If you just had a hard training week, you would expect SD1 to drop. Each day that you recover, SD1 will increase. Here are some example results at rest and at constant 150W workload. You can track rMSSD, LF/HFnu and SD1 to determine personal training and recovery profile.
| Data | Jul 5 | Jul 14 | Jul 4 | Jul 8 | Jul 11 |
|---|---|---|---|---|---|
| mean RR | 1050 | 1012 | 404 | 425 | 430 |
| SDNN | 29 | 29 | 4.5 | 5.9 | 5.1 |
| mean HR | 59 | 57 | 148 | 141 | 140 |
| rMSSD | 15.7 | 15.6 | 3.2 | 3.6 | 2.8 |
| LF/HF | 11.36 | 5.86 | 0.87 | 1.55 | 1.5 |
| SD1 | 11 | 11 | 2.2 | 2.6 | 2.0 |
| SD2 | 40 | 40 | 6.0 | 7.9 | 7.0 |
| Rest | Rest | 150W | 150W | 150W |
For example his HRrest is 57 bpm, HRAT (at anaerobic threshold) is about 146 bpm, HRpeak 182 bpm, PAT (power at anaerobic threshold) 180W and Ppeak 350W, VO2AT 35 and VO2max about 52 ml•kg•min-1.
Lying down mean RR 1012 ms; mean HR 57 bpm SDNN 29 ms; rMSSD 15..6 ms; LF 311 ms2; HF 53 ms2; LFnu 85.4; HFnu 14.6 and LF/HFnu 5.866. What do you notice? That’s right, it is lower than it was on July 5. He took three programmed “rest days”.

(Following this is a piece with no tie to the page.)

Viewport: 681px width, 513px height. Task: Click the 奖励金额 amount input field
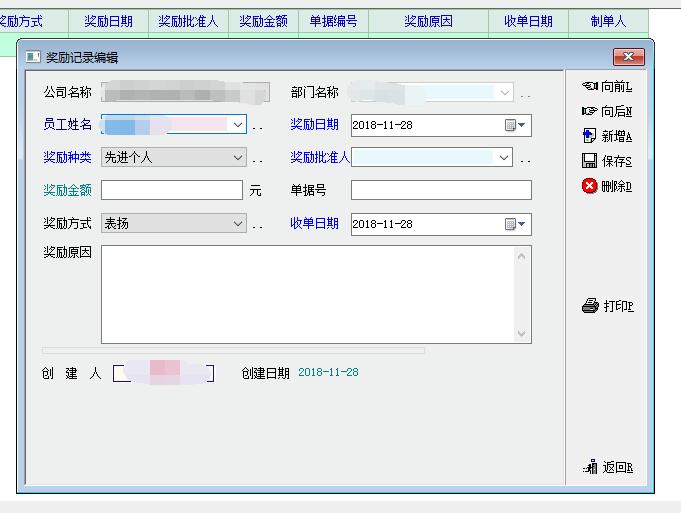[171, 190]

We take HRV data from the inter-beat intervals (IBIs) measured by a Suunto t6 heart rate monitor. If we do this at rest we can get an idea of someone’s fitness, or we might detect possible overtraining. We can do the same with some Polar HRMs which include a fitness test.

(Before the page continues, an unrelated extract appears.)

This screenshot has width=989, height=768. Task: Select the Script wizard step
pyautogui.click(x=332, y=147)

We can also keep track of training intensity based on heart rate zones across multiple training sessions.
Orthostatic test.
Some feedback mechanisms provide a quick adjustment to heart rate, one of which is the arterial baroreflex. This senses stretching (and thus blood pressure) within large arterial blood vessels and quickly increases the heart rate, for example when we stand up after lying down or squatting. We can check someone’s heart rate response to a squat test (just body weight, with no added weight), which is an example of an orthostatic test.